** Directions for this task **
All of the records must be given again exactly.

[[ Material for this task open ]]

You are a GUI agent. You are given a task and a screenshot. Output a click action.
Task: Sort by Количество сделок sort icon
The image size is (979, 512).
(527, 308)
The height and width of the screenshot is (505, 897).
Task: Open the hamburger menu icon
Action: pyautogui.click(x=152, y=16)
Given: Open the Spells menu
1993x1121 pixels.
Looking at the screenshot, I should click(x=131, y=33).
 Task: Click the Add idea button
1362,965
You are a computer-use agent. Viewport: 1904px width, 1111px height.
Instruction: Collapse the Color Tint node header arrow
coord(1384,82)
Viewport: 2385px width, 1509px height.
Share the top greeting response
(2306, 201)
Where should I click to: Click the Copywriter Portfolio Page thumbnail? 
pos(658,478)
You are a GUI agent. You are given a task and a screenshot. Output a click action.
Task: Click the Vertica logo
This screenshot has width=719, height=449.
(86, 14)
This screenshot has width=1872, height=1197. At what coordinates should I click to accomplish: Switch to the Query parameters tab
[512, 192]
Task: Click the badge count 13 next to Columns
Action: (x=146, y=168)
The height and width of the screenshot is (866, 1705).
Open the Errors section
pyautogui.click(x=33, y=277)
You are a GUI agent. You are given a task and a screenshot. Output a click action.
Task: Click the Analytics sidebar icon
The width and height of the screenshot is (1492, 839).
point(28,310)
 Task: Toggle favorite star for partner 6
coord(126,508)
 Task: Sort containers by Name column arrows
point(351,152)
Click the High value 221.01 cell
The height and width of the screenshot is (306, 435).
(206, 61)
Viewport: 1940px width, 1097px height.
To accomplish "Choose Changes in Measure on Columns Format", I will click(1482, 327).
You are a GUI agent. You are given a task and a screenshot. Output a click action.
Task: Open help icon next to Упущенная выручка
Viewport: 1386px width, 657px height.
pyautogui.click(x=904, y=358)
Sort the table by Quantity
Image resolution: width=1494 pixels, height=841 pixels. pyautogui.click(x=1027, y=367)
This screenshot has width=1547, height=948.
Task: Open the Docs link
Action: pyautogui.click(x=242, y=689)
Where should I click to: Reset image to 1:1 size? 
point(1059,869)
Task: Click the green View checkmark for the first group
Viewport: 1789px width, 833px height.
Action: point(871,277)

[[ Material for this task closed ]]

** Solution **
You are a GUI agent. You are given a task and a screenshot. Output a click action.
Task: Sort by Количество сделок sort icon
The image size is (979, 512).
(527, 308)
The height and width of the screenshot is (505, 897).
Task: Open the hamburger menu icon
Action: pyautogui.click(x=152, y=16)
Given: Open the Spells menu
1993x1121 pixels.
Looking at the screenshot, I should click(x=131, y=33).
 Task: Click the Add idea button
1362,965
You are a computer-use agent. Viewport: 1904px width, 1111px height.
Instruction: Collapse the Color Tint node header arrow
coord(1384,82)
Viewport: 2385px width, 1509px height.
Share the top greeting response
(2306, 201)
Where should I click to: Click the Copywriter Portfolio Page thumbnail? 
pos(658,478)
You are a GUI agent. You are given a task and a screenshot. Output a click action.
Task: Click the Vertica logo
This screenshot has width=719, height=449.
(86, 14)
This screenshot has width=1872, height=1197. At what coordinates should I click to accomplish: Switch to the Query parameters tab
[512, 192]
Task: Click the badge count 13 next to Columns
Action: (x=146, y=168)
The height and width of the screenshot is (866, 1705).
Open the Errors section
pyautogui.click(x=33, y=277)
You are a GUI agent. You are given a task and a screenshot. Output a click action.
Task: Click the Analytics sidebar icon
The width and height of the screenshot is (1492, 839).
point(28,310)
 Task: Toggle favorite star for partner 6
coord(126,508)
 Task: Sort containers by Name column arrows
point(351,152)
Click the High value 221.01 cell
The height and width of the screenshot is (306, 435).
(206, 61)
Viewport: 1940px width, 1097px height.
To accomplish "Choose Changes in Measure on Columns Format", I will click(1482, 327).
You are a GUI agent. You are given a task and a screenshot. Output a click action.
Task: Open help icon next to Упущенная выручка
Viewport: 1386px width, 657px height.
pyautogui.click(x=904, y=358)
Sort the table by Quantity
Image resolution: width=1494 pixels, height=841 pixels. pyautogui.click(x=1027, y=367)
This screenshot has width=1547, height=948.
Task: Open the Docs link
Action: pyautogui.click(x=242, y=689)
Where should I click to: Reset image to 1:1 size? 
point(1059,869)
Task: Click the green View checkmark for the first group
Viewport: 1789px width, 833px height.
Action: point(871,277)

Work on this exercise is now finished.